Addiction to opiates is having a major impact on the health of patient populations around the country. In fact, one sobering statistic states that more Americans died in 2014-2015 from drug overdoses than died during the entire Vietnam war. Addiction is our nation’s epidemic. It’s hitting my very own patient population here in Cincinnati especially hard. Within a 6 day period this past August, we experienced an “unprecedented” 174 heroin overdoses. Combine this with the fact that we double the national average for individuals living below the poverty level and you have a challenging public health issue.
These factors, among many others, were buzzing about my mind when I was perusing this year’s Connected Health Symposium agenda. As such, the panel discussion entitled “Digital Therapies Can Offer a Breakthrough for Treating Addictions” definitely made it to my short list of sessions to attend. The panel included:
- Corey McCann, MD, PhD, CEO, Pear Therapeutics
- Judson Brewer, MD, PhD, Founder, Claritas MindSciences; Director of Research, UMASS Medical School Center for Mindfulness
- Charles Curie, MA, ACSW, Principal and Founder, The Curie Group, LLC
- Chris Pesce, Co-Founder & COO, Sober Grid
Following are some of the best insights gleaned from the panel discussion as well as some of my thoughts on how we can move the digital health bar forward to span the digital divide into areas with increased poverty.
Sober Grid Smartphone App
Sober Grid is an interesting app to consider for the 45 million people struggling with addiction in our country. In addition to the more standard features of an addiction application, peer support provided through the app remove barriers for many people that may not be able to attend a meeting. One factor that Chris Pesce said weighed heavily on the application’s development was that addiction has been treated acutely, but it is actually a chronic condition. He mentioned that relapse reaches 90% within a year of leaving treatment. However, if you treat addiction chronically, that gives patients the support they need when they need in order to prevent relapse. He also spoke of how, in the future, the application will be able to use predictive analytics to predict who may relapse and provide proactive intervention.

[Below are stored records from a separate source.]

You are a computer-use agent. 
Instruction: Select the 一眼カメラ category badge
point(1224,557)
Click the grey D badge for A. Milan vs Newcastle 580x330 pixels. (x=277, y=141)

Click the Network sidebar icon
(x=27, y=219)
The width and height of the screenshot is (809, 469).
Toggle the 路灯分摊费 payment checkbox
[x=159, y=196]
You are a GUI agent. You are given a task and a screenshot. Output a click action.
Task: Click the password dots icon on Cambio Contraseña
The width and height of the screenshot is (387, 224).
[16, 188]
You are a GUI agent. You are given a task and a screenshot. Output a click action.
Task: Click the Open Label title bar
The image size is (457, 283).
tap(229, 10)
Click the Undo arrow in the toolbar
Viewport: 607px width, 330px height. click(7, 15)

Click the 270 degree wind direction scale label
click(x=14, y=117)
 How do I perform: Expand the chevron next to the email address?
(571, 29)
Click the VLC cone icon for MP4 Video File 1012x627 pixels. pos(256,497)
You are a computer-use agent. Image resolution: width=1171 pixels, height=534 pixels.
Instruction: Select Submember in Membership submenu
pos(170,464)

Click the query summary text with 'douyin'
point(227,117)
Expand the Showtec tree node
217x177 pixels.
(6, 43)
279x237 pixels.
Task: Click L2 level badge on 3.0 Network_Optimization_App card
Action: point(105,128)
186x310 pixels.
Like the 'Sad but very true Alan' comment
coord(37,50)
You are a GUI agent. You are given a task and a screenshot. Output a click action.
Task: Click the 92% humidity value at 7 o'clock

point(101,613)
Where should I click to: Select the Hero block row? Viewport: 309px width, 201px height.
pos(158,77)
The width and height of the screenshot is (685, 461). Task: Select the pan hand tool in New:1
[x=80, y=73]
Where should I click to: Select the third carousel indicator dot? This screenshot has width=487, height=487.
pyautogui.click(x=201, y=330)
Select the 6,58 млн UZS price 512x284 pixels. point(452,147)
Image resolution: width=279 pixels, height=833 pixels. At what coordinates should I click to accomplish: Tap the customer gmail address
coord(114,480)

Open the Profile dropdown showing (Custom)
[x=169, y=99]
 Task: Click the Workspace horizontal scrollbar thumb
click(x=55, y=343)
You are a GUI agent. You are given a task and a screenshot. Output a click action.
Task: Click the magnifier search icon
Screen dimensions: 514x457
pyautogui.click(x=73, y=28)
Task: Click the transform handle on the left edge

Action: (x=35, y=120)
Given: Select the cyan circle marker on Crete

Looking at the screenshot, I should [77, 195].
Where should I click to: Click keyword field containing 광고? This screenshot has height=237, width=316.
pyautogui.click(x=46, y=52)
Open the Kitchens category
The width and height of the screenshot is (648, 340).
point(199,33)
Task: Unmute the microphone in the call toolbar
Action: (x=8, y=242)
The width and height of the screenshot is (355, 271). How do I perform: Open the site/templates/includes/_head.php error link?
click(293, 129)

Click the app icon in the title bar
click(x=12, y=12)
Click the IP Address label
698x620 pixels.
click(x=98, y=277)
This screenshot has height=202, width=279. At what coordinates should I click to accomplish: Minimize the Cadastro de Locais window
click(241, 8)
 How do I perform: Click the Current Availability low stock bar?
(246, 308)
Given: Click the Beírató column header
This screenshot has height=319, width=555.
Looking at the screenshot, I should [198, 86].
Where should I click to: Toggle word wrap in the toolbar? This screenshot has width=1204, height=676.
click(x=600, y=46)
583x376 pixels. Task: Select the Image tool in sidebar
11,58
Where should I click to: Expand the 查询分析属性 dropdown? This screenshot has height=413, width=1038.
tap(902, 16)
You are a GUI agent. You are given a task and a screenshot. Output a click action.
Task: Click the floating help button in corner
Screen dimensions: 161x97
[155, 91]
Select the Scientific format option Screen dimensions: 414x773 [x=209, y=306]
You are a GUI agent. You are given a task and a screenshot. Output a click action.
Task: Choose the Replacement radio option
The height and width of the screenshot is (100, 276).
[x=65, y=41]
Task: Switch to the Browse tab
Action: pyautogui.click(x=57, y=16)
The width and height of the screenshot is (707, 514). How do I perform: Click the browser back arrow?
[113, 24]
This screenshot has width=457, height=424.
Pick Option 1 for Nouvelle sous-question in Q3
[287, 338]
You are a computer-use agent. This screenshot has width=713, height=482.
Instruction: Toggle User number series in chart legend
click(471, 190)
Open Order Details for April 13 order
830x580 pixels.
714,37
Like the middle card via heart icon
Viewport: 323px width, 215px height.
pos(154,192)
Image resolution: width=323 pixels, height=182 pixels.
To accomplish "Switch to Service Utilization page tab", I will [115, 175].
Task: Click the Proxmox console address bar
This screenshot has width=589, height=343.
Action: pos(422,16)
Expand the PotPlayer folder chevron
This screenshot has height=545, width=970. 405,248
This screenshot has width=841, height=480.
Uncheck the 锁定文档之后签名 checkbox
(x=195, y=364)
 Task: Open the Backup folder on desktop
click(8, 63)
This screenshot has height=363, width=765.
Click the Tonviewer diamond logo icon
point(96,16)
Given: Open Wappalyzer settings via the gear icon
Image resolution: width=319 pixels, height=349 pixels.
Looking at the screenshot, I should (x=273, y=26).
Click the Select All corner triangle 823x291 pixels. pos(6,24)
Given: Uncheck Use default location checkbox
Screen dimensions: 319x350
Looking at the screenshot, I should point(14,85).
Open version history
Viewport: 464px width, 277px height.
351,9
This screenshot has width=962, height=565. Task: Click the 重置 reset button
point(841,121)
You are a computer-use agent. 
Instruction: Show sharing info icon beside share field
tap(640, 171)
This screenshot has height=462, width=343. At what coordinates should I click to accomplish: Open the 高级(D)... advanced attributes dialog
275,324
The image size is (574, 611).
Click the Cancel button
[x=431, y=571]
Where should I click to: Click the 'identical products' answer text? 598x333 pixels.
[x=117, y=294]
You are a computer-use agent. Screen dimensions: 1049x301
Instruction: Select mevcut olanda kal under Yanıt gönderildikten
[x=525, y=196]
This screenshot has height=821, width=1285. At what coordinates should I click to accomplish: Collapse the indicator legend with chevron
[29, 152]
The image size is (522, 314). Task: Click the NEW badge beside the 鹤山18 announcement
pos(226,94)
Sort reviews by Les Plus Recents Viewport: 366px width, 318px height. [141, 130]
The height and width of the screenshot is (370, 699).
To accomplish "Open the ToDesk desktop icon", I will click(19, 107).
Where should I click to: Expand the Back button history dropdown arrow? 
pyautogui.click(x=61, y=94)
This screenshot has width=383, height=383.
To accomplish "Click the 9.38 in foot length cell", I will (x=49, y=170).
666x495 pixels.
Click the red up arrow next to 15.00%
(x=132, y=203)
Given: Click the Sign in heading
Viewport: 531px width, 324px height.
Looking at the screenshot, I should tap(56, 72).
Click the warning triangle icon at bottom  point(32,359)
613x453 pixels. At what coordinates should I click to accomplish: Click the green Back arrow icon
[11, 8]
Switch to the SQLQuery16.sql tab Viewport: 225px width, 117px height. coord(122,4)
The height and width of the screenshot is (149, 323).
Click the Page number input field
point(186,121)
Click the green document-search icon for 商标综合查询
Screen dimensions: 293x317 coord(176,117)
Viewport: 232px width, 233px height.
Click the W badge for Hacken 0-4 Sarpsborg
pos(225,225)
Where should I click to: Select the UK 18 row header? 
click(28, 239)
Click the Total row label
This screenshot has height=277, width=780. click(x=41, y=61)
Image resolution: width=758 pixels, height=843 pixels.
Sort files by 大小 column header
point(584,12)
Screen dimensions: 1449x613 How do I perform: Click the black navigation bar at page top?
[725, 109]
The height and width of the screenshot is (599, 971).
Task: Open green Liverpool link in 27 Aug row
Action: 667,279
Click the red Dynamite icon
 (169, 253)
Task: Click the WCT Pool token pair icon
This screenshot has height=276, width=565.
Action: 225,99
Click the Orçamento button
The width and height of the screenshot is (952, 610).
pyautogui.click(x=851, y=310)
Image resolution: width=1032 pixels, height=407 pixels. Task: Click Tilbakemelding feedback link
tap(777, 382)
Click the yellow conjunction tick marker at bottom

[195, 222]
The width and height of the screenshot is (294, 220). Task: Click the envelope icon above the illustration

Here is where my thoughts, and my question to the panel, fits in. My main concern with Sober Grid is that it is only available as a smartphone app. Yes, there is 98% adoption of cellphone technology, but only just over half of the population has a smartphone. Think of the power this platform could have if it was developed within a responsive web platform similar to Patients Like Me and/or provided text message capabilities like Text4Baby. Oftentimes those of us in technology end up using our own lifestyle as the foundation for development. We need to look beyond ourselves for treatments that will matter for the entire population.
Center for Mindfullness
Judson Brewer is an addiction psychiatrist out of the Center for Mindfullness at the University of Massachusetts. This group is taking evidence based theraputetics to see how they can deliver treatments in the digital age. They have innovated around treatments for smoking cessation and eating addiction that are delivered both in person and increasingly online. He stated that there are some deficiencies in how these treatments can be delivered efficaciously following the principles behind cognitive behavioral therapy with links to outcomes.
Central Kansas Foundation
According to Charles Curie, of the 26 million inpatients this past year…wait for it…1/3 had mental health or addiction issues. For that reason, I found myself most interested in what he had to say about the Central Kansas Foundation. This group has developed protocols that include screening and intervention in the emergency room, which is a key location for screening for intervention. They have 65 employees in 7 locations, and they have drastically reduced the number of impatient stays and ED use because people are stationed in the acute areas of emergency departments and inpatient areas. The staff determines if the patients can they benefit from a brief intervention or longer treatment, and there are clear pathway to the appropriate treatment with assessment for medication.
Now, let’s imagine patient populations across the country with a framework like this matched with a peer support network with ongoing 24/7 connectedness.
Barriers to Implementation
The barriers to implementation are many. There is no lack of evidence to show the efficacy in using digital treatments for addiction, but, as I am sure you can guess, lack of reciprocity prohibits practitioners from utilizing these methods of care. The powers that be aren’t necessarily inclined to open up more codes available for reimbursement.
However, there is the Mental Health Parity and Addiction Equity Act of 2008 (MHPAEA), which helps the reimbursement issue. MHPAEA requires group health plans and health insurance issuers to remove restrictions to ensure that financial requirements and treatment limitations to mental health or substance use disorders are no more strenuous than other treatments. The challenge is that reimbursement for digital care is impacted across the board. So, unless we can move the bar forward for reimbursement for connected health treatments more broadly, then we have little luck of MHPAEA moving the ball forward for addiction and mental health issues.
The Bottom Line
At the end of the session a simple set of conclusions was reached. Digital health works well for the treatment of addiction. However, we are struck by the challenge of whether these treatments can scale and whether they can be funded.